* How to complete this task *
The output must start at the line containing "The image size" in the records below and stop at the last line, matching each line exactly and leaving out every picture.

* Records provided *
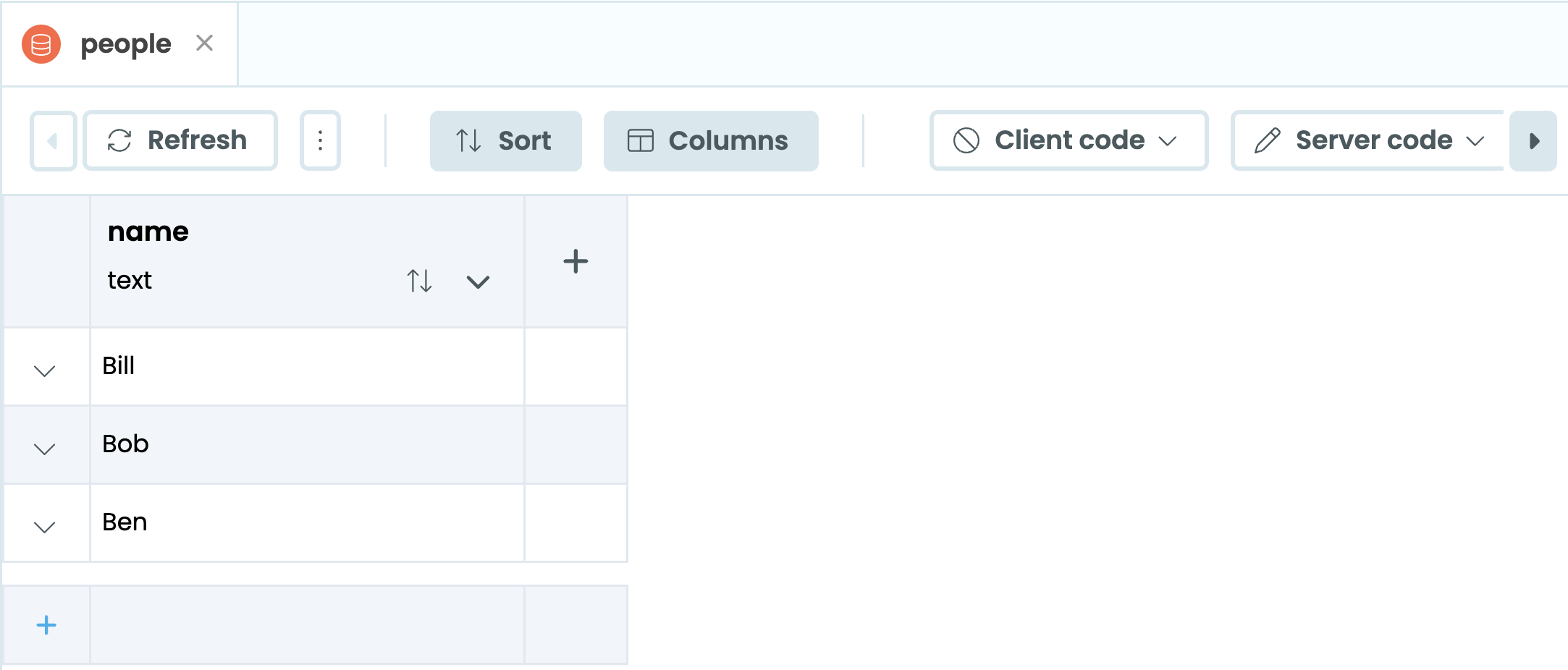Switch to the people tab
Image resolution: width=1568 pixels, height=670 pixels.
coord(125,44)
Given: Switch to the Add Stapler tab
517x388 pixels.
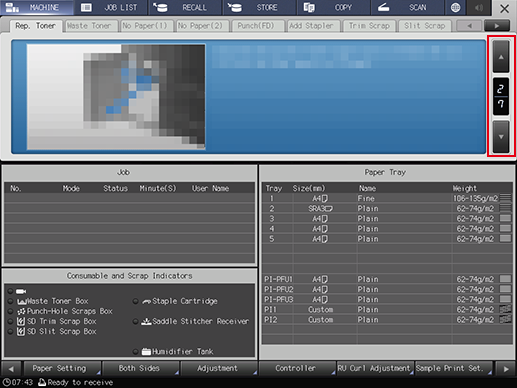Looking at the screenshot, I should (312, 26).
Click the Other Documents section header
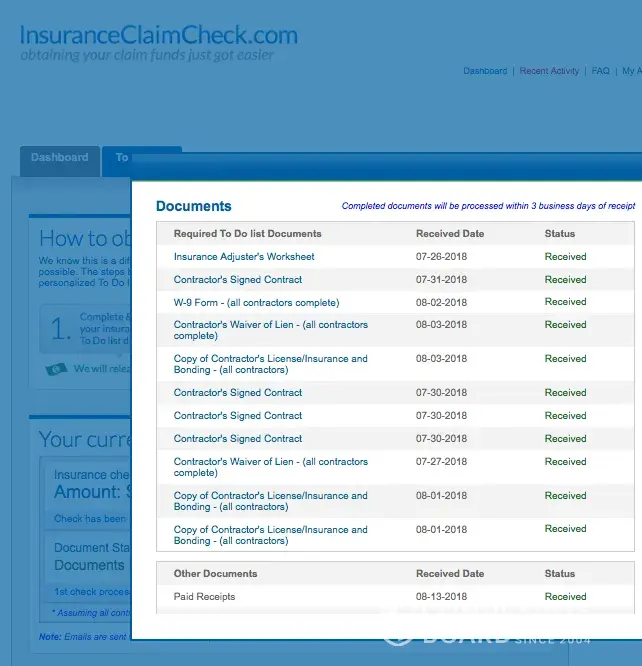642x666 pixels. (215, 574)
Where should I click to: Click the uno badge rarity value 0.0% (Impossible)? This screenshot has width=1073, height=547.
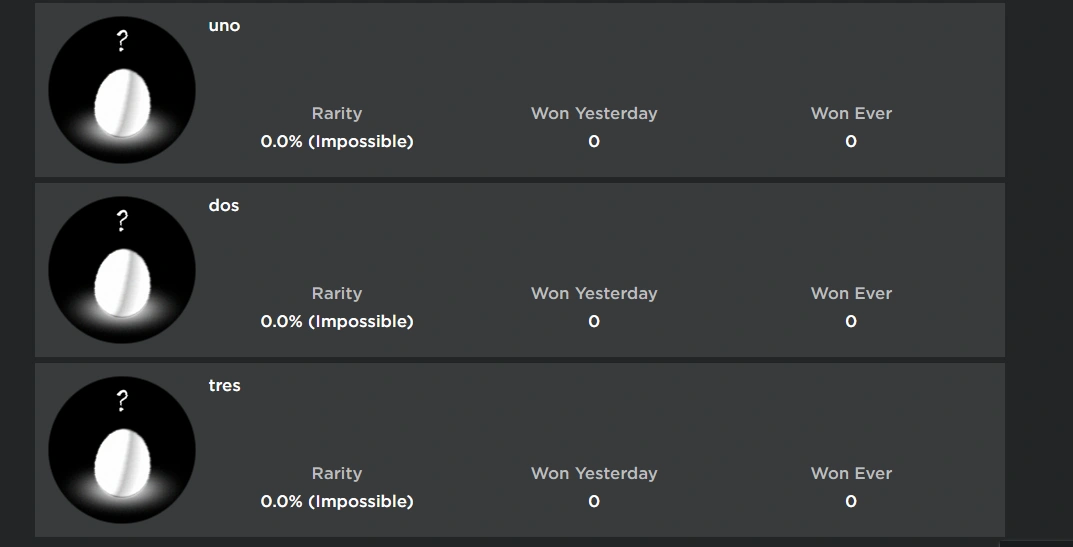point(337,142)
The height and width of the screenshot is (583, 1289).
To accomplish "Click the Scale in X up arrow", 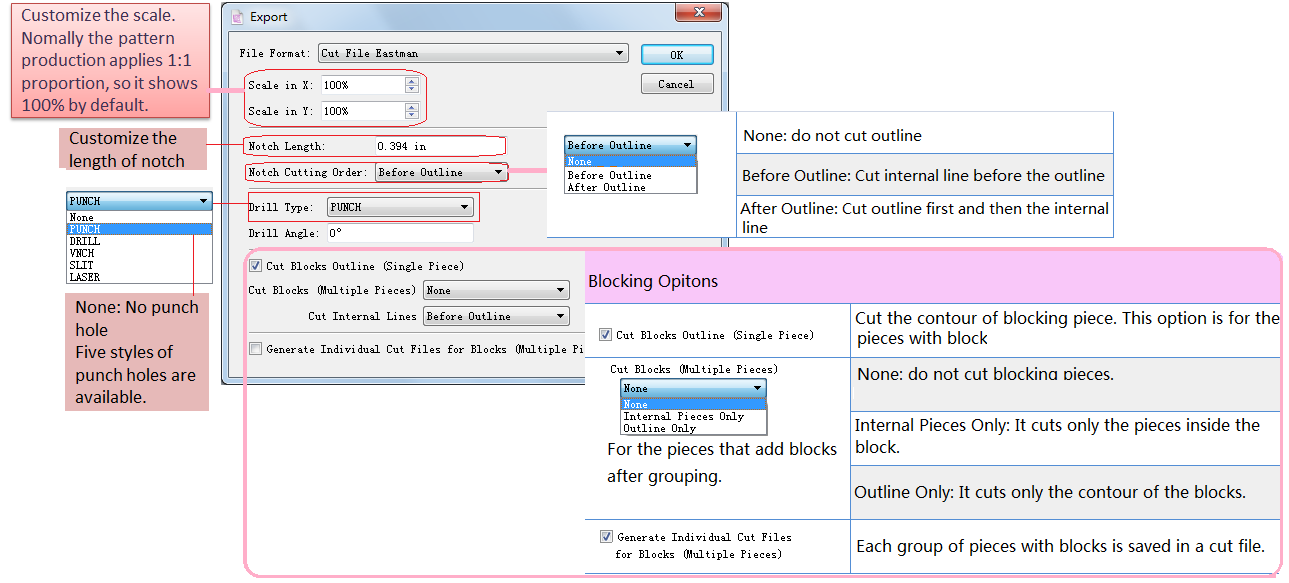I will (x=412, y=81).
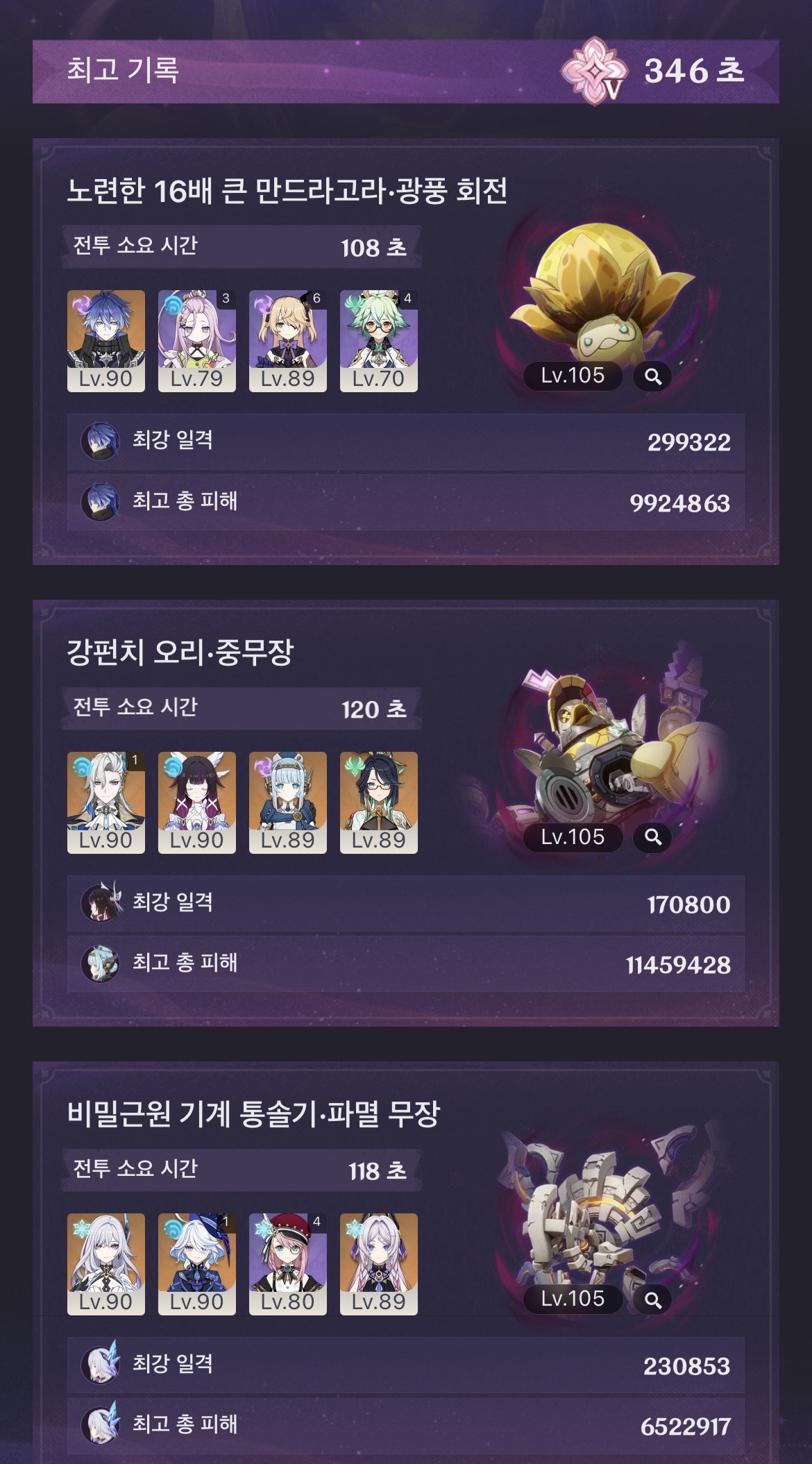
Task: Select the Lv.79 pink-haired character portrait
Action: tap(197, 341)
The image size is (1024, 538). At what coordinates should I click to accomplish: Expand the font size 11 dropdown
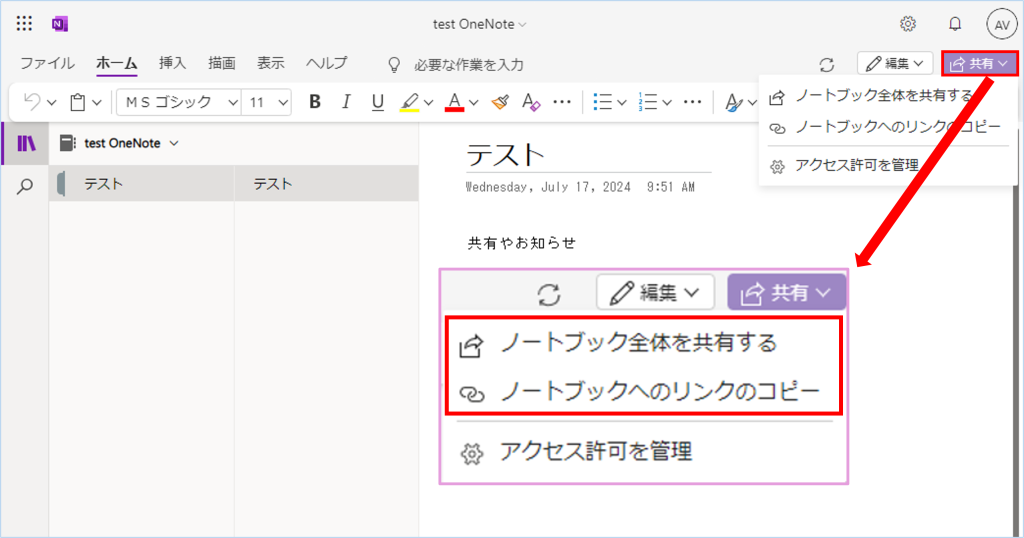click(268, 102)
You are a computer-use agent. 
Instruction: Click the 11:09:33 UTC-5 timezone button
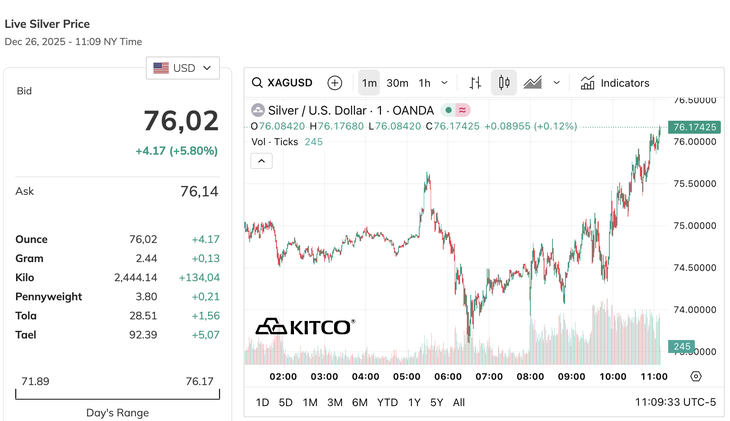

* Answer area *
The image size is (1024, 538). At what coordinates should I click to accomplish: Expand the font size 11 dropdown
click(268, 102)
You are a computer-use agent. 
Instruction: Click the 11:09:33 UTC-5 timezone button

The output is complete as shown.